[Start of section]

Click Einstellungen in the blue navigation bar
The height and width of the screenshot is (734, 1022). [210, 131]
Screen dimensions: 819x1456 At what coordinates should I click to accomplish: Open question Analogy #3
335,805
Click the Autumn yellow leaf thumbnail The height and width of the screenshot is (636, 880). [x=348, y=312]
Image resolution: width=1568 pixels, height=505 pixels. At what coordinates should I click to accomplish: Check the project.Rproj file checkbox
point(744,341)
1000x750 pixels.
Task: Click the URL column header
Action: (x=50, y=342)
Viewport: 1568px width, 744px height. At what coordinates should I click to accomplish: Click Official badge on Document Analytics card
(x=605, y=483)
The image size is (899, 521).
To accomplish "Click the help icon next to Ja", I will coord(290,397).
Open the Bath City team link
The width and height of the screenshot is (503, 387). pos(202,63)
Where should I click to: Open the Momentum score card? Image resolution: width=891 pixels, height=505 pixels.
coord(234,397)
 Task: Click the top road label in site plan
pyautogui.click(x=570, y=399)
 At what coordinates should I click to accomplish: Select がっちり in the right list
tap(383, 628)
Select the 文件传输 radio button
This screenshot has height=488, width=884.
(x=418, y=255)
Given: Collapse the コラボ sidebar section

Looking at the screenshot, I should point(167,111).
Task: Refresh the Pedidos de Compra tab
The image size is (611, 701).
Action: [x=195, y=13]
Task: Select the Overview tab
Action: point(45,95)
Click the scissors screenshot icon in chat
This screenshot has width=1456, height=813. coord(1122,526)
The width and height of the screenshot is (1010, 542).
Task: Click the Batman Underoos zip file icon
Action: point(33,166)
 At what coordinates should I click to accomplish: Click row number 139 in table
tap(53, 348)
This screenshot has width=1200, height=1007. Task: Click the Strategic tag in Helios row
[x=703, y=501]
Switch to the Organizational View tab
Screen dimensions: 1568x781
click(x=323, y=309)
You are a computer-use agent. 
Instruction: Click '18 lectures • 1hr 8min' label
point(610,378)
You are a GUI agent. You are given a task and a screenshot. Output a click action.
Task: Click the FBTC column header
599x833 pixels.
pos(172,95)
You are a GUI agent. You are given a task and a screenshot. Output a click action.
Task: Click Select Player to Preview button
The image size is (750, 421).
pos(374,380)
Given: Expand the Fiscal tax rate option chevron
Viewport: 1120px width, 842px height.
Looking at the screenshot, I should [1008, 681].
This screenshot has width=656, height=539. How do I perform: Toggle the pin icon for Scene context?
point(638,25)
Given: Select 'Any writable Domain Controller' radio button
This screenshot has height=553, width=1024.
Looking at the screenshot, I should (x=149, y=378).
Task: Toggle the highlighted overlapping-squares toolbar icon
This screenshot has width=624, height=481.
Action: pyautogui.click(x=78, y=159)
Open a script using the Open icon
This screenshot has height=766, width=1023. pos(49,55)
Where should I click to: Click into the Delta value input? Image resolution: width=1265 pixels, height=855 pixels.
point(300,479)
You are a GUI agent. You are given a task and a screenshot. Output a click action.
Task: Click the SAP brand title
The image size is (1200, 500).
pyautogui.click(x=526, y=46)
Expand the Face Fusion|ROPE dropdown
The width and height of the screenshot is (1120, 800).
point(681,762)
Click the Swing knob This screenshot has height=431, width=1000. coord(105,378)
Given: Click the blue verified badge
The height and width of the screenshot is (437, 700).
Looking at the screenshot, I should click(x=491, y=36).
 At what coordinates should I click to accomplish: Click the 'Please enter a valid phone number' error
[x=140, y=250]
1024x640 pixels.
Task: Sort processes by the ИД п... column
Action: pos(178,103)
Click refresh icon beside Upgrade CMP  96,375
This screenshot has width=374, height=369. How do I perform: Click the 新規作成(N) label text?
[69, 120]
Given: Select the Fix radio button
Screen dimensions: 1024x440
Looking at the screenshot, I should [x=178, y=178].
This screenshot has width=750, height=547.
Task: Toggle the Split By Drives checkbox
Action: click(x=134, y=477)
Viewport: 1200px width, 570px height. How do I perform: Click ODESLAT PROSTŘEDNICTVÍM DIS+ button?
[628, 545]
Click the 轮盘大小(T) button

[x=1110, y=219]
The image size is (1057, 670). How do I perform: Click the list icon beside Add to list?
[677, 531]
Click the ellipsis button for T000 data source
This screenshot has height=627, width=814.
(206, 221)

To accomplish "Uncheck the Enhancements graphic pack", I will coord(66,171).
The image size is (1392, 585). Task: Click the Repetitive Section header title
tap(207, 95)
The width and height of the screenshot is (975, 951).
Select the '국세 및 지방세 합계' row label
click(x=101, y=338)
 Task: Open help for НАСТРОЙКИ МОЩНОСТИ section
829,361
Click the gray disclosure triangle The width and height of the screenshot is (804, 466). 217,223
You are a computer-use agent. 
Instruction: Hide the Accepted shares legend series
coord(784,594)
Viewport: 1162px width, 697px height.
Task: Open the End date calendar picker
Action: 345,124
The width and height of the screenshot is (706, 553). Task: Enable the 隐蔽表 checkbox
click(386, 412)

[End of section]

§ **Work to complete**
Starting from the data above, filter for lines with "Expand" and copy each one.

§ **Response area**
Given: Expand the Fiscal tax rate option chevron
Expand the Face Fusion|ROPE dropdown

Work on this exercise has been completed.